Thursday, March 14, 2013

More on Pope Francis from George Weigel

I had been waiting for this since yesterday, and finally this morning there it was... George Weigel's commentary on the selection of Jorge Mario Bergoglio of Argentina as Pope Francis I.   Read the whole thing, but here's my favorite part:

In our May 2012 conversation, the man who would become pope discussed at some length the importance of the Latin American bishops’ 2007 “Aparecida Document,” the fruit of the Fifth General Conference of the Bishops of Latin America and the Caribbean.

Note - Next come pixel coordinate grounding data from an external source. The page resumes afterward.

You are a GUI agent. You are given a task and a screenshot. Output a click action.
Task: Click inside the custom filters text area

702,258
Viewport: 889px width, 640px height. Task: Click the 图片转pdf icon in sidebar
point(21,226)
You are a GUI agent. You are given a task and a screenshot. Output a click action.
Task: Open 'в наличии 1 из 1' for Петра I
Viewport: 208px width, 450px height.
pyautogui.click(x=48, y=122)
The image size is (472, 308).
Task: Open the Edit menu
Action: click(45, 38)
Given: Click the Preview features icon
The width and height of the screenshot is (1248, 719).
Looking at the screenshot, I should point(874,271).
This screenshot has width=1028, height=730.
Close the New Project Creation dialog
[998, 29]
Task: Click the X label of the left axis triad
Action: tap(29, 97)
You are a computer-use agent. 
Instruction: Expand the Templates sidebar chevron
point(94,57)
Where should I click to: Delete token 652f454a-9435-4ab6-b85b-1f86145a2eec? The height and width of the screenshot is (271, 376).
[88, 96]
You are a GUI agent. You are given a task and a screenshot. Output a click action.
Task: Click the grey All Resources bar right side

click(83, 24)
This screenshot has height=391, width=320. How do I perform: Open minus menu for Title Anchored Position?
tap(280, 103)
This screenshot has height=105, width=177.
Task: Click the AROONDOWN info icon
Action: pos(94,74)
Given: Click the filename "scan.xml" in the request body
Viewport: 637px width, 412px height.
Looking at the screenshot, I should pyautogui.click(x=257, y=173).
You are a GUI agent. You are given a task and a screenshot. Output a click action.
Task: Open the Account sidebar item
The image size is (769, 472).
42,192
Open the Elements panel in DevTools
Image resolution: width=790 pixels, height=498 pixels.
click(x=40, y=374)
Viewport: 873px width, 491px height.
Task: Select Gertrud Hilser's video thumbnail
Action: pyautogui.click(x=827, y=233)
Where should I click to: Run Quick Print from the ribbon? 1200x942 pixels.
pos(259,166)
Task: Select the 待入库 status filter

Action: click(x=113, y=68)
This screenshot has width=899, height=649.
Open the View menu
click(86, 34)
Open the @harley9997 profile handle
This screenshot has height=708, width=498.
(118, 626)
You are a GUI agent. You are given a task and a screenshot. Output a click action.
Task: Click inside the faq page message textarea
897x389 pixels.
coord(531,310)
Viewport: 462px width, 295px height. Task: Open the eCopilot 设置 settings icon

The essential message of that revolutionary statement... can be gleaned from this brief passage, which I adopted as one of the epigrams for my book, Evangelical Catholicism: Deep Reform in the 21st-Century Church:
The Church is called to a deep and profound rethinking of its mission. . . . It cannot retreat in response to those who see only confusion, dangers, and threats.. . . What is required is confirming, renewing, and revitalizing the newness of the Gospel . . . out of a personal and community encounter with Jesus Christ that raises up disciples and missionaries.... 
A Catholic faith reduced to mere baggage, to a collection of rules and prohibitions, to fragmented devotional practices, to selective and partial adherence to the truths of faith, to occasional participation in some sacraments, to the repetition of doctrinal principles, to bland or nervous moralizing, that does not convert the life of the baptized would not withstand the trials of time. . . . We must all start again from Christ, recognizing [with Pope Benedict XVI] that “being Christian is . . . the encounter with an event, a person, which gives life a new horizon and a decisive direction.”
 
The growing religions in the world do not offer a wishy-washy, watered-down, weak version of their faiths to a distracted post-modern world.   Religions that want to grow offer a strong program for changing the entire person who believes.   For Catholics, that program is what Weigel calls the "symphony of truth" of Catholicism.   It does not take polls; it does not care what CNN pundits think about how the Church should change or adapt to the prevailing winds.   It says, without equivocation, that these things are true, these things are facts, these facts will change you and save you and give you authentic and eternal life.